São Paulo para em Cássio e fica no 0 a 0 com o Corinthians

Por Giovanni Luque

Arboleda e Gustagol disputam bola no alto – Foto Twitter Oficial do São Paulo Futebol Clube – @SaoPauloFC

 

A partida ficou marcada por outra boa atuação do goleiro corintiano, pelo domínio são – paulino, especialmente no 2º tempo, e pela demora do VAR.

58.713 torcedores lotaram o Morumbi para apoiar o Tricolor em busca do seu 22º título estadual, o 1º após 14 anos. Aproveitando – se desta bobagem do regulamento que é a torcida única, os são – paulinos bateram vários recordes nesta partida. O público deste domingo foi o maior do Paulistão e, também, o maior de todos os Estaduais de 2019. Só não foi o maior do Brasil no ano pois 61.500 flamenguistas encheram o Maracanã na derrota para o Peñarol.

Comprovando a tese de que não faz sentido e só prejudica o espetáculo a presença de uma só torcida, ocorreram brigas fora do estádio. Uma delas, entre facções de organizadas do São Paulo, aconteceu perto do Morumbi e precisou de intervenção policial. Outra, mais séria, foi em Ferraz de Vasconcelos. Corintianos e são – paulinos entraram em confronto nas ruas e deixaram 14 feridos, 6 em estado grave.
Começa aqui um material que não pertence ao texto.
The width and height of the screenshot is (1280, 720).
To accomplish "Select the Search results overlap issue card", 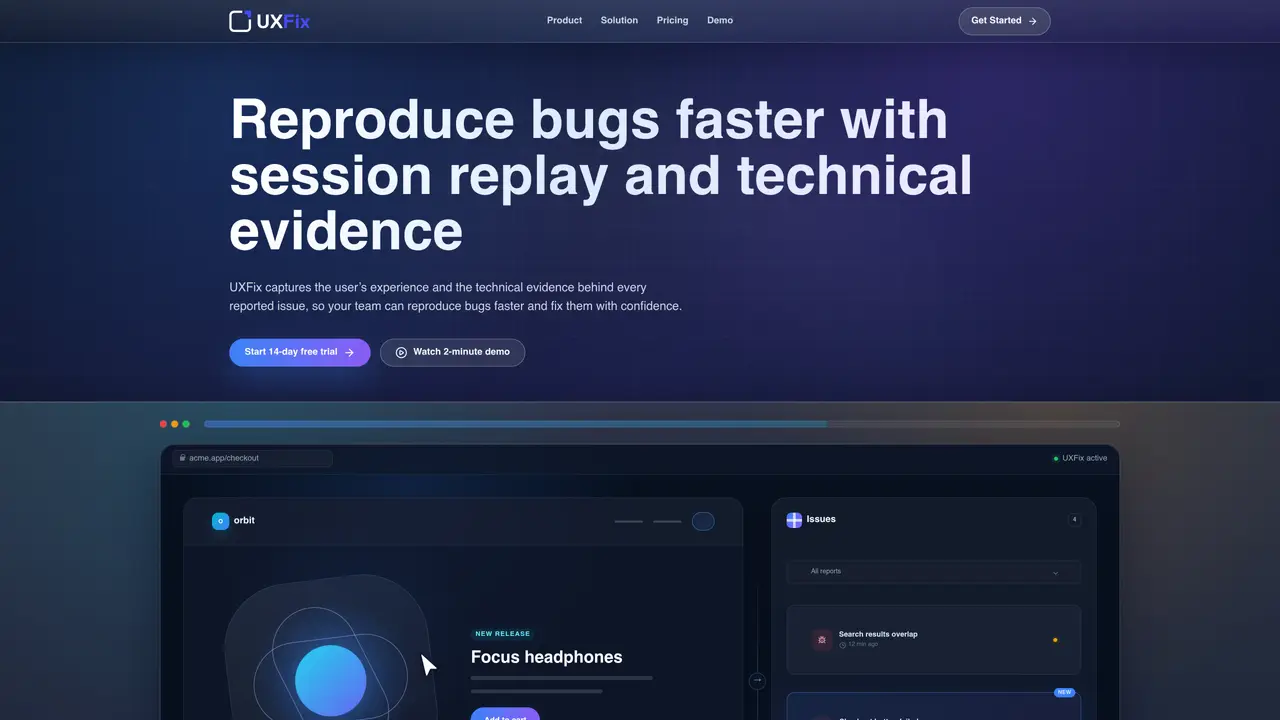I will 933,639.
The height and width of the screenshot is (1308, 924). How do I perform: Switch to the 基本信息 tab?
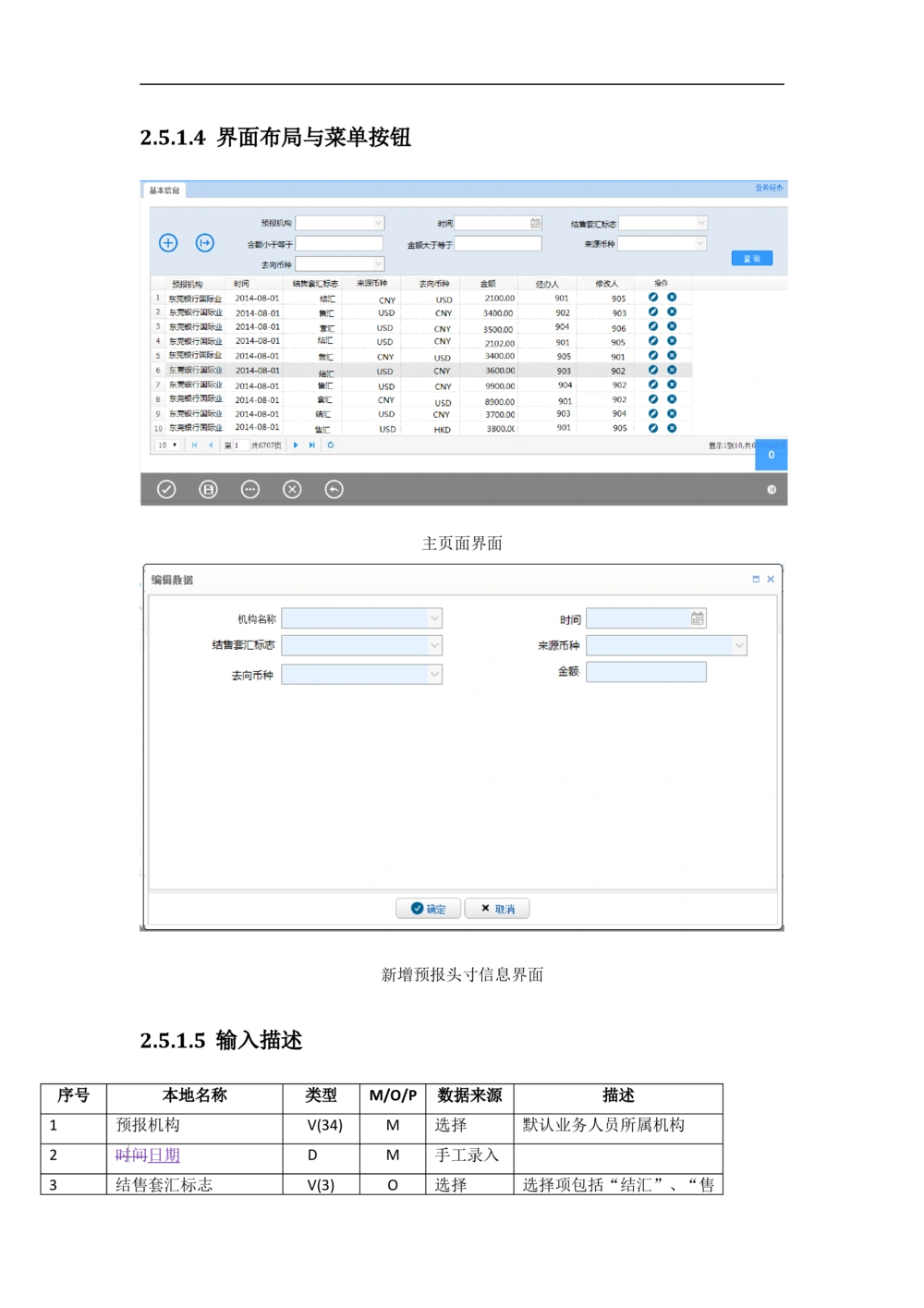click(164, 190)
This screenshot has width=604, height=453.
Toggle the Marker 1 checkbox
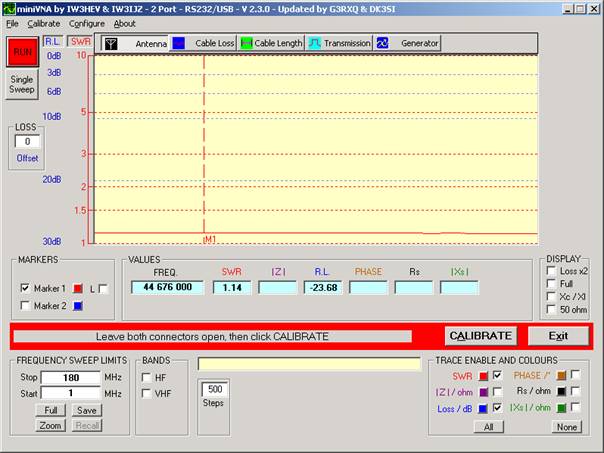pos(26,288)

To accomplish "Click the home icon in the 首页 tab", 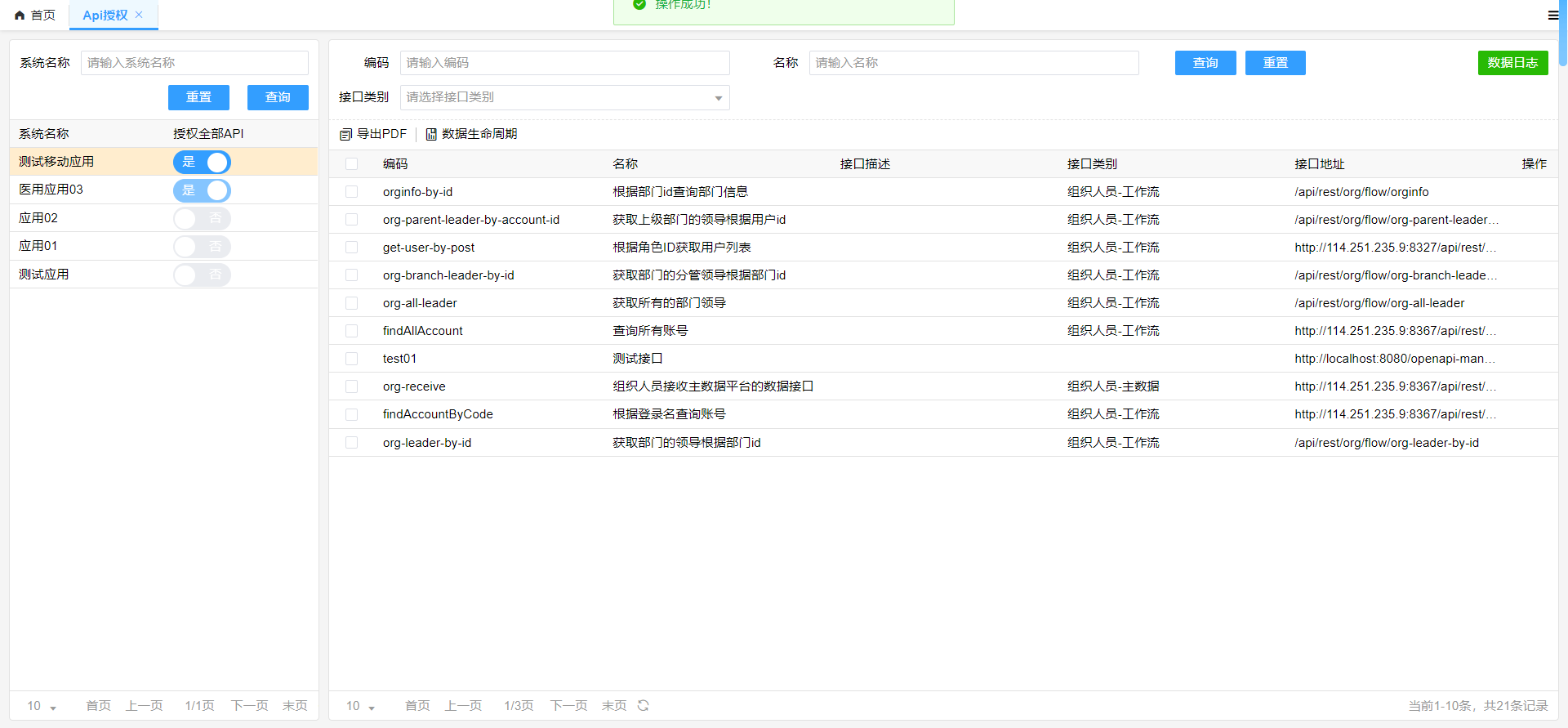I will [x=20, y=16].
Sobre a partida, principalmente o 1º tempo foi muito tenso. O Tricolor parecia afobado, preferindo dar chutões e lançamentos ao invés de colocar a bola no chão. Já o Corinthians e seu novo estilo de jogo, de somente se defender e sair pouco ao ataque, só levava perigo em arrancadas de Clayson.

Morumbi ficou lotado para a decisão: Foto Júnior Quinteiro/Arquivo pessoal

Enquanto Tiago Volpi fez uma simples defesa em chute de Clayson, o goleiro rival teve que intervir com mais dificuldade. Aos 47, Arboleda cabeceou à queima roupa e Cássio, em cima da linha, tirou a bola com as travas da chuteira e evitou o gol. Antes disso, aos 15, o arqueiro defendeu bola complicada de Everton, em finalização da entrada da área.
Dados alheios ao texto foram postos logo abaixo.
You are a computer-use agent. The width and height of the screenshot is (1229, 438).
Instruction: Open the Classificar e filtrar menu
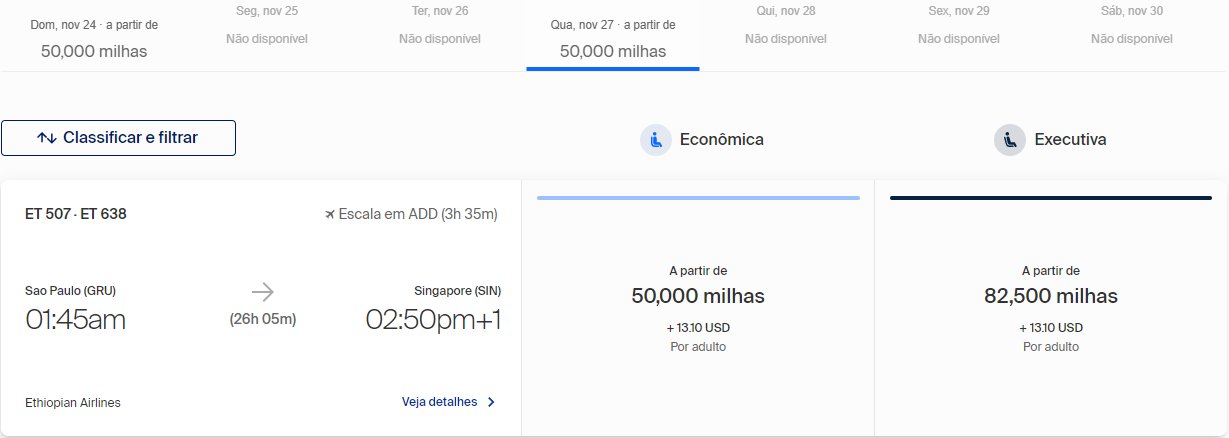tap(118, 138)
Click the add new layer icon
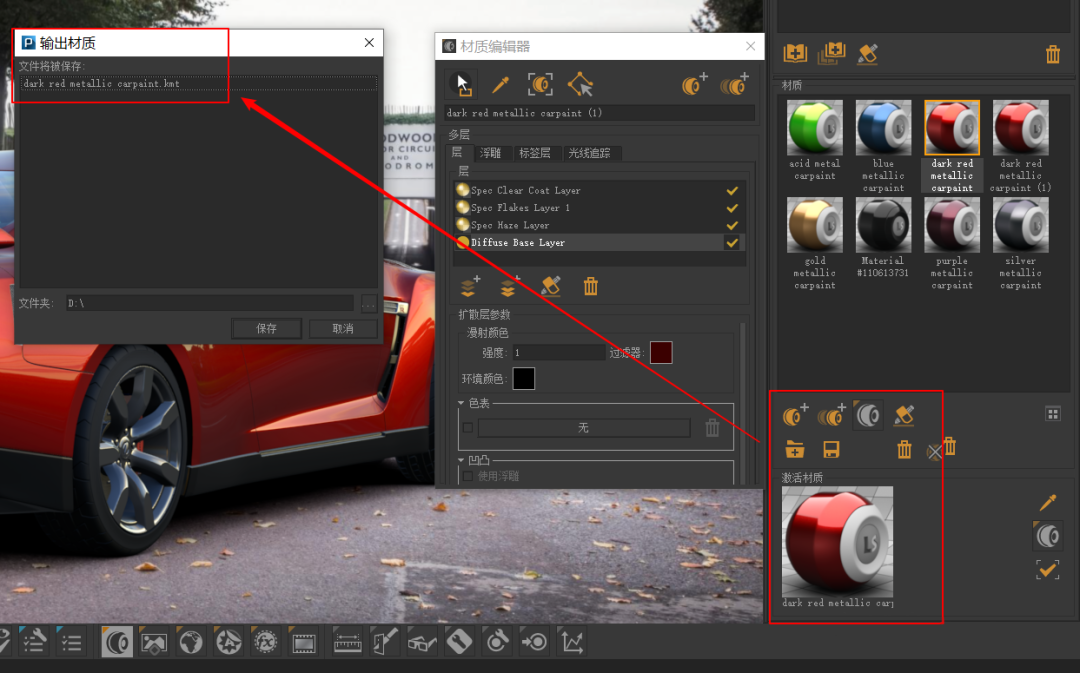The height and width of the screenshot is (673, 1080). tap(469, 287)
Na 2ª etapa, o jogo melhorou. Gonzalo Carneiro deu lugar a Hernanes e o Tricolor do Morumbi passou a ser mais perigoso. Mesmo sem centroavante de ofício, Antony, Igor Gomes, Everton e Hernanes seguravam a bola no campo ofensivo e criavam boas chances de gol. O próprio Profeta assustou em dois chutes. O 1º exigiu (outra) grande defesa de Cássio e o 2º passou muito perto da meta alvinegra.

Agora, faço uma crítica ao modelo de jogo do Timão. O técnico Fábio Carille, mais uma vez, abdicou de atacar e só quis saber de se defender, apostando todas as fichas na “solidez” defensiva e na estrela de seu grande goleiro. O “saber sofrer” já está a duras penas e a esperança do torcedor é que, pelo menos em casa, sua equipe resolva atacar e pare de se acovardar, pois jogadores de qualidade para isso tem.

Mais uma vez, o VAR foi protagonista da partida. No domingo, a principal crítica foi devido à grande demora na decisão de um lance. Aos 48 do 2° tempo, Henrique caiu na área e pediu pênalti, o que levou a equipe de arbitragem a analisar o lance. O erro foi que essa análise durou 4 minutos, deixando o jogo parado e irritando torcedores e jogadores. Que fique claro: o VAR ajuda sim, e muito, porém as decisões devem ser tomadas com mais rapidez.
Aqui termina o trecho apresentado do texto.